NLTK also offers a few built-in classifiers that are suitable for various types of analyses, including sentiment analysis. The trick is to figure out which properties of our dataset are useful in classifying each piece of data into our desired categories. Let's start it as a warm up.
import pandas as pd
import nltk
from nltk.sentiment import SentimentIntensityAnalyzer
from random import shuffle
import random
from nltk.tokenize import word_tokenize
import numpy as np
nltk.download(["stopwords", "vader_lexicon", "punkt"])

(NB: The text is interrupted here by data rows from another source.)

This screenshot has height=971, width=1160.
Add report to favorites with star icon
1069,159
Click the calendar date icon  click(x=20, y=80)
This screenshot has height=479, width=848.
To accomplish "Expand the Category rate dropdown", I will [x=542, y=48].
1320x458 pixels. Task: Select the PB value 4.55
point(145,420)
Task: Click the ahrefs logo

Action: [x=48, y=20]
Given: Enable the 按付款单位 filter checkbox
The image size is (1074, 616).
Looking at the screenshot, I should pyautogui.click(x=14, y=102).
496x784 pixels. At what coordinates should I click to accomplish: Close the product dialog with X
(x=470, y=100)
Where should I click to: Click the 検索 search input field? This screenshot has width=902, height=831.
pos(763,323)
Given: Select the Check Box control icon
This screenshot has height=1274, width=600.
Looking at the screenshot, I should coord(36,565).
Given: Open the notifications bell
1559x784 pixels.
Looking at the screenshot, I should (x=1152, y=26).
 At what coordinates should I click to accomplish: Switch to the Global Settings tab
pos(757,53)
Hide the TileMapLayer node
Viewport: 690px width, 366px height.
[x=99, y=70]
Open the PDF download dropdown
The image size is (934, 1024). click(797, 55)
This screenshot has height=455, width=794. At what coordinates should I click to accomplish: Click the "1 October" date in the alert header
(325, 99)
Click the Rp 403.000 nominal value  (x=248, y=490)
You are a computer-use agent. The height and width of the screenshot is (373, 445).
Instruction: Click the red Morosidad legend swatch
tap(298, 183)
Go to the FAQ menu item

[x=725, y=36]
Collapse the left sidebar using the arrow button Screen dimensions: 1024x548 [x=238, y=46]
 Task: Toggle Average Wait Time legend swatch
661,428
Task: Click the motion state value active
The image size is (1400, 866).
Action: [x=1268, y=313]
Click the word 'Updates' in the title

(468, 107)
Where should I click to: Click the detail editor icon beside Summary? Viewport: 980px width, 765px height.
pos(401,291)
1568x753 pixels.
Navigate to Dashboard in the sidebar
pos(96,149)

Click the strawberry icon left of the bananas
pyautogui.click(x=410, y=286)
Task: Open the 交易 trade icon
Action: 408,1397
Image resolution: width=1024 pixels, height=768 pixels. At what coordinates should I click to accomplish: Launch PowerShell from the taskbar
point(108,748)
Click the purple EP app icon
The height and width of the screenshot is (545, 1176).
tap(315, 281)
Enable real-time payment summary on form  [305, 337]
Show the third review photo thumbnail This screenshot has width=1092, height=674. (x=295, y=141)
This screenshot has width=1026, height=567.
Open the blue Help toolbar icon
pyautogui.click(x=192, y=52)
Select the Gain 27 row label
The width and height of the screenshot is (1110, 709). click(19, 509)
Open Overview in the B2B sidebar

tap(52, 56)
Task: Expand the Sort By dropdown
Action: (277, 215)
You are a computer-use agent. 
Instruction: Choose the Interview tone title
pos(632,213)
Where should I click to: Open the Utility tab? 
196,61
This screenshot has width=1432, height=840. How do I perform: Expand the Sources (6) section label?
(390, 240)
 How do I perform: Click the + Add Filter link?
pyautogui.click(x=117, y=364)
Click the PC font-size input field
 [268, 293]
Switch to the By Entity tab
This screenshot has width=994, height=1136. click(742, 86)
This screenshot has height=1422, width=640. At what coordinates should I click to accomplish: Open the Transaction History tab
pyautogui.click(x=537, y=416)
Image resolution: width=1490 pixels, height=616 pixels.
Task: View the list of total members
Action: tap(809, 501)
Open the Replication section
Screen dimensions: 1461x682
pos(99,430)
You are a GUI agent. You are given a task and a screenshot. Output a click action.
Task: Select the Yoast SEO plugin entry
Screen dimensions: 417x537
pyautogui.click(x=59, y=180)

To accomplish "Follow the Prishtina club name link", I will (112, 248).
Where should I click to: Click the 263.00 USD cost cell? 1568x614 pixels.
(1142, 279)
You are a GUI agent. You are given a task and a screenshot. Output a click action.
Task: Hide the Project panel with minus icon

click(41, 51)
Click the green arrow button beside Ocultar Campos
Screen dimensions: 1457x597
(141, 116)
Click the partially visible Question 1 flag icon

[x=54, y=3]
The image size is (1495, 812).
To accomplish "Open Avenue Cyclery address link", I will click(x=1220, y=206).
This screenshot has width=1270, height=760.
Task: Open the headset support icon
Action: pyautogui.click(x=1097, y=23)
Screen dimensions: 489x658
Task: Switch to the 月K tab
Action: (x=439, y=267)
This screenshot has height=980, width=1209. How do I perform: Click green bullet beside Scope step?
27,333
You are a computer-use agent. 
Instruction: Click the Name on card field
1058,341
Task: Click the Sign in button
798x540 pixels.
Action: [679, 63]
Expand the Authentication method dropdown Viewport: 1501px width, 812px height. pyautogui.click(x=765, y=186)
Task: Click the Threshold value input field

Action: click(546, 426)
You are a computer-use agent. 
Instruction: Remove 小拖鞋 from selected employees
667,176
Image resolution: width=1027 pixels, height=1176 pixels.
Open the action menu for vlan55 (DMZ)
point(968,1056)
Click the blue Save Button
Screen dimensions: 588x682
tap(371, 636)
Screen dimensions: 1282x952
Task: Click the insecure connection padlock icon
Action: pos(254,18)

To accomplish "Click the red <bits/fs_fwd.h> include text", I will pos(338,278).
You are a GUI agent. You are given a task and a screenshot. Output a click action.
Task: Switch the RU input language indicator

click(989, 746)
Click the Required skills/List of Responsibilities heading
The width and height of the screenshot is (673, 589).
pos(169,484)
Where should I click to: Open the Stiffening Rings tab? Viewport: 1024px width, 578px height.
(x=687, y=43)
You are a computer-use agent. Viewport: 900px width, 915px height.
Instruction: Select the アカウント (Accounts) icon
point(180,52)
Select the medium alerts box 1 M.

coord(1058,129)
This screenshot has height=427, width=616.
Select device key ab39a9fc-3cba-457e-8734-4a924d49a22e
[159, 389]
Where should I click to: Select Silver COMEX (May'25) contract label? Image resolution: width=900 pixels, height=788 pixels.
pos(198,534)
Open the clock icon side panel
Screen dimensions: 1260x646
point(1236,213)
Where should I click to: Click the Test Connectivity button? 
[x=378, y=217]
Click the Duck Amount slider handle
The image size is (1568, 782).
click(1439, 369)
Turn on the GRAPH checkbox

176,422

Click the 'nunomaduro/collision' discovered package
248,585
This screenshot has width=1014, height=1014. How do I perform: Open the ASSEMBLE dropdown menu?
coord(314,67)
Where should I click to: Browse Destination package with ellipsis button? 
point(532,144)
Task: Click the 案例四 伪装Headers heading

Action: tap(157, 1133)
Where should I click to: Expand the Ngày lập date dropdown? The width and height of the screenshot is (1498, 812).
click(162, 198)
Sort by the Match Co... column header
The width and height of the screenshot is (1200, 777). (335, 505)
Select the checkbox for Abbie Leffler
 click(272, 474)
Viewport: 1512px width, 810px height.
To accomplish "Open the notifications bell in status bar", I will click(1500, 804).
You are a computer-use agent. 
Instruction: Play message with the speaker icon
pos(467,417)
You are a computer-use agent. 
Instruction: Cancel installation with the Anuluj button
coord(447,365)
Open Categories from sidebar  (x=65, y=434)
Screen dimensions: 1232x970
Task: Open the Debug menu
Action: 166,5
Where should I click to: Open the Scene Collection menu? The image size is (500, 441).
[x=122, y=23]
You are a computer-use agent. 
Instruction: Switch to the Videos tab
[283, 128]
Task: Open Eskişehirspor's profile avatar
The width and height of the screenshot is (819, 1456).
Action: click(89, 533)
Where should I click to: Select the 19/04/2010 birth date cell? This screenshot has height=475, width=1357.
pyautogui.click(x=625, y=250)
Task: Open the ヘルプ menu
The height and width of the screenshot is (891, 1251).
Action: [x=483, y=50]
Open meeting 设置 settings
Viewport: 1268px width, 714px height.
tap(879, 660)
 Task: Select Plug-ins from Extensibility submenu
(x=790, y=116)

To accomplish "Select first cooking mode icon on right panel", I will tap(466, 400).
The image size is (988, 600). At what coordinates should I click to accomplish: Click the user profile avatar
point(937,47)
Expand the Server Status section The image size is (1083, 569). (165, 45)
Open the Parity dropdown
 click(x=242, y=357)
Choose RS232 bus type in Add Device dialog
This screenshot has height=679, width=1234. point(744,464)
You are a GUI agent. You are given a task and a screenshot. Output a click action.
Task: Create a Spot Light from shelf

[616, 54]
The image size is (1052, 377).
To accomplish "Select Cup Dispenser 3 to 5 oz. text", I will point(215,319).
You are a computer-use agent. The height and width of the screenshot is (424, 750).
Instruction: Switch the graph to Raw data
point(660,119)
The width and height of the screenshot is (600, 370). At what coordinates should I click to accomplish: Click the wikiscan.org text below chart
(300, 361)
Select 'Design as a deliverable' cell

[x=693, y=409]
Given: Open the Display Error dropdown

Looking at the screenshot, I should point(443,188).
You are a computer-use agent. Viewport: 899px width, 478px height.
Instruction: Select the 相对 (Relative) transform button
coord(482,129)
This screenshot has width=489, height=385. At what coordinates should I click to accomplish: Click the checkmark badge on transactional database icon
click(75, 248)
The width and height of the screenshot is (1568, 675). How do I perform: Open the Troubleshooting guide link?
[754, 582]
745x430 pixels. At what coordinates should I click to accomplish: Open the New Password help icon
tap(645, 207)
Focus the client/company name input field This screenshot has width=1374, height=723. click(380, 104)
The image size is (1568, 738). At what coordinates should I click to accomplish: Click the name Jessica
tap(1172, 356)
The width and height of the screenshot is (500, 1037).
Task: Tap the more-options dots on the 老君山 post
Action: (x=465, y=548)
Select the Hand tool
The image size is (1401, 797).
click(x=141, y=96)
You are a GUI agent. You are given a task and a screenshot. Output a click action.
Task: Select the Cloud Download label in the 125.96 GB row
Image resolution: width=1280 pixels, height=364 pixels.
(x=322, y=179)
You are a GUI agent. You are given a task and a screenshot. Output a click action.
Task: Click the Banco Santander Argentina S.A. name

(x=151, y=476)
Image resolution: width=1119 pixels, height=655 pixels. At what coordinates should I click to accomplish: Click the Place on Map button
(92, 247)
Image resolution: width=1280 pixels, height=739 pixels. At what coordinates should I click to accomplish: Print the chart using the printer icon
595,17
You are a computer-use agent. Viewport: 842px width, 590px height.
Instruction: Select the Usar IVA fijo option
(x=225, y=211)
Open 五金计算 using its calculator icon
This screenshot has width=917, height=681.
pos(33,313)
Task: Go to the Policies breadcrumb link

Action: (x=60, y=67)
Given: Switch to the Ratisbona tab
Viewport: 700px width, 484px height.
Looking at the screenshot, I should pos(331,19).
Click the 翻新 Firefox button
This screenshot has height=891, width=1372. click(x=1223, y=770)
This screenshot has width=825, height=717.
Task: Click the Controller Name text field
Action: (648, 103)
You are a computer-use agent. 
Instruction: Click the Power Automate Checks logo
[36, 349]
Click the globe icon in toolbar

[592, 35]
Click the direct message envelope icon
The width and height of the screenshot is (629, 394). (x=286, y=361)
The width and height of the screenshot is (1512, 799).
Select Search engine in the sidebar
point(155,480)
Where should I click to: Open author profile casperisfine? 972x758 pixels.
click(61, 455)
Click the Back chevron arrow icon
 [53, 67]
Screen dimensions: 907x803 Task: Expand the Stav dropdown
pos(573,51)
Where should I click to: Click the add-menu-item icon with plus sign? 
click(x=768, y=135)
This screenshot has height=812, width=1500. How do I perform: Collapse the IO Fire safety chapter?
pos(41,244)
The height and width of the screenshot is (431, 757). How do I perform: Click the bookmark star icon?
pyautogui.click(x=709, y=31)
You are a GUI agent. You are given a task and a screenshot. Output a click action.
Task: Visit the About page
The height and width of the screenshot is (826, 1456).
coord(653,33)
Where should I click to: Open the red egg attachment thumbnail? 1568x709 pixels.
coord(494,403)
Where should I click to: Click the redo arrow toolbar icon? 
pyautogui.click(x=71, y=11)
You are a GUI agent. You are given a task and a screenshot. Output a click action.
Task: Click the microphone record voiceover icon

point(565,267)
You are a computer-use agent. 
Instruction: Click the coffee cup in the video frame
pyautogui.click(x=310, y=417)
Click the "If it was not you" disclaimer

[nltk_data] Downloading package stopwords to [nltk_data] /Users/yanyuchen/nltk_data... [nltk_data] Package stopwords is already up-to-date! [nltk_data] Downloading package vader_lexicon to [nltk_data] /Users/yanyuchen/nltk_data... [nltk_data] Package vader_lexicon is already up-to-date! [nltk_data] Downloading package punkt to /Users/yanyuchen/nltk_data... [nltk_data] Package punkt is already up-to-date!
True
url = 'https://raw.githubusercontent.com/yanyuchen/sentiment-analysis/main/data/all_reviews.csv'
df = pd.read_csv(url)[['review', 'rating']].dropna()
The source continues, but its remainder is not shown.